A la lumière de sa propre expérience et de ce qu'elle observe aujourd'hui dans les classes elle s'interroge sur les conditions de possibilité pour les jeunes de se construire un espace intérieur. Car selon elle, outre les connaissances qu'ils ont à enseigner, les professeurs ont pour tâche de "faire germer de la profondeur dans les êtres". Or, plus encore que l'absence de motivation ou de concentration, la culture contemporaine, où matérialisme, hyperviolence et hypersexualité se sont banalisés, oppose à l'effort et à l'élévation morale que requiert le projet éducatif, des modèles qui encouragent les pulsions et "parasitent l'imaginaire".

Racontant comment on apprend à aimer, à assumer ses désirs et ses peurs, à résoudre des conflits ou à supporter la frustration, la littérature au fond, "emblématise l'expérience humaine", et apprend à vivre. Entrer dans l'intelligence de textes qui posent la question du sens de l'existence peut aider des adolescents à étayer leur intériorité.

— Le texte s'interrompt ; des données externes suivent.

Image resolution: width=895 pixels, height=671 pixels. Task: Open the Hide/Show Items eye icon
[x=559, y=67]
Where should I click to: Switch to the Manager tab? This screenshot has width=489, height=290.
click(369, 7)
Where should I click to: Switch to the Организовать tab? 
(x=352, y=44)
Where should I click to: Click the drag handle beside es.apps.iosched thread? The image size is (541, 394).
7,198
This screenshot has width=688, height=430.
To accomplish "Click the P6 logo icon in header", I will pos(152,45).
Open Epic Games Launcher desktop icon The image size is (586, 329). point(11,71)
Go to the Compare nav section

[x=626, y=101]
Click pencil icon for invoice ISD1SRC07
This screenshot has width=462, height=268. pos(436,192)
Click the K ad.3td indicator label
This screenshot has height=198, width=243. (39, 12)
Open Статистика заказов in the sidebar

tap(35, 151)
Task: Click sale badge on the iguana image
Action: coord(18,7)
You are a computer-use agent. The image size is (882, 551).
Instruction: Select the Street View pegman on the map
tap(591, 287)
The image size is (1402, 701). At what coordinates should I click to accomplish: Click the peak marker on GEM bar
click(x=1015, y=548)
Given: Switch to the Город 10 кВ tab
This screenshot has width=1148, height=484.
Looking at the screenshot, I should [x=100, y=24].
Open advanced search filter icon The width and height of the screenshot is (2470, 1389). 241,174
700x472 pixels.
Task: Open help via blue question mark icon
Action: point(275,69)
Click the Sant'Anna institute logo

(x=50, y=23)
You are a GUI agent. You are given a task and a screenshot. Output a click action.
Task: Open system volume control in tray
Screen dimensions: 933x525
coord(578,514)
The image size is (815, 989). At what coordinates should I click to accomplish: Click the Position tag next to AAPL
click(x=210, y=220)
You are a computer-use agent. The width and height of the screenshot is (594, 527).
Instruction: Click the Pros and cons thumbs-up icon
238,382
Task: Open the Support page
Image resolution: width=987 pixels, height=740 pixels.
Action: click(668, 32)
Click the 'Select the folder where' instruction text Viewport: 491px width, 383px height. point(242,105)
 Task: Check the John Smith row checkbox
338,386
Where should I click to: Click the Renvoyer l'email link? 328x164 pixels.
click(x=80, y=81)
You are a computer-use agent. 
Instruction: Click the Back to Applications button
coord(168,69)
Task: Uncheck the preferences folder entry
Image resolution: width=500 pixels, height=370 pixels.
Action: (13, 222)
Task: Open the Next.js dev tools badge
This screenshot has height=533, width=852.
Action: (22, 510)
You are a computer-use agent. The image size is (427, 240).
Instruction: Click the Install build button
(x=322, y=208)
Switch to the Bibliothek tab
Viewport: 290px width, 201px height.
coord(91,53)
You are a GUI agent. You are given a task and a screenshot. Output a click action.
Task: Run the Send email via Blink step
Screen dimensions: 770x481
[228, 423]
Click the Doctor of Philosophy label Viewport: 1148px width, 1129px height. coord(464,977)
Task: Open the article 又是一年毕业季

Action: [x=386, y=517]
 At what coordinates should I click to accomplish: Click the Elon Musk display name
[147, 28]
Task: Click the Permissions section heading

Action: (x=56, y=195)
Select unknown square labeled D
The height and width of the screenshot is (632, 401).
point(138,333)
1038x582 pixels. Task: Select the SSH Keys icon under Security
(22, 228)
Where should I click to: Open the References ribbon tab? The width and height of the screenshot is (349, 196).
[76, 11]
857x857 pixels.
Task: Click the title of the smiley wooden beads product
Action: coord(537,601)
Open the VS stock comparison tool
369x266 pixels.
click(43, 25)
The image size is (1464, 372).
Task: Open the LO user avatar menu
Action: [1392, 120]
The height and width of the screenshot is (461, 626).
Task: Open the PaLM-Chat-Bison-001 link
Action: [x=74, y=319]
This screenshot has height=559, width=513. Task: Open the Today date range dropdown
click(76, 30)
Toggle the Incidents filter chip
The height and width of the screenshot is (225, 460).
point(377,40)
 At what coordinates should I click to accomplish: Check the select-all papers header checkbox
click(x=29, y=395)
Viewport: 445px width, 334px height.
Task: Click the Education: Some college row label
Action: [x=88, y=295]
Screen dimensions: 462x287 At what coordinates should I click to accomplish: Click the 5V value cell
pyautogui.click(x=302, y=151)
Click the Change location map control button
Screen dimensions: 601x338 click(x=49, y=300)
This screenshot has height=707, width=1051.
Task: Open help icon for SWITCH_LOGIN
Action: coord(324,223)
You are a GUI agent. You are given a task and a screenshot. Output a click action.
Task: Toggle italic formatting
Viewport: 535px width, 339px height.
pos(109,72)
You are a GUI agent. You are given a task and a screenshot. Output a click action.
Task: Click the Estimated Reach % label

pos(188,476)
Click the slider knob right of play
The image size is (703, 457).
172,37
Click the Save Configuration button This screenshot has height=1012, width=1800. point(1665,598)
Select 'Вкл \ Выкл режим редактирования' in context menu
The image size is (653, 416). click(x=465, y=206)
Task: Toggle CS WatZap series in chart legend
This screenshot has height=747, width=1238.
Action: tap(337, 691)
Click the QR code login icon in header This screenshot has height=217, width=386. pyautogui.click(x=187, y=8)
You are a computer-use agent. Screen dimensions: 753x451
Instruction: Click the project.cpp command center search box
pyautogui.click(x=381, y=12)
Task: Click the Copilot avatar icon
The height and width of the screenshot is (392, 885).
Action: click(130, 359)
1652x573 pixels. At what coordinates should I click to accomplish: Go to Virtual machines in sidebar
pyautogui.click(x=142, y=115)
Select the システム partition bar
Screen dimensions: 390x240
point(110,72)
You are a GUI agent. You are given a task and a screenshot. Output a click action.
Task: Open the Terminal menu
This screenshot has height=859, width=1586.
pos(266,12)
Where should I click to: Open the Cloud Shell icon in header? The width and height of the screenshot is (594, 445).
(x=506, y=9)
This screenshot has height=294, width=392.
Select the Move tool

L'auteur n'élude pas les difficultés de l'institution elle-même et les risques de "dérives technicistes" dans sa discipline, lorsque l'analyse du texte l'emporte sur l'émergence de son sens. Mais elle rappelle avec netteté cet enjeu fondamental de l'éducation : par la médiation de grandes œuvres il s'agit de former, plus encore que le goût et l'intérêt, l'aptitude à juger et à discerner, autrement dit, la capacité à "penser par soi-même".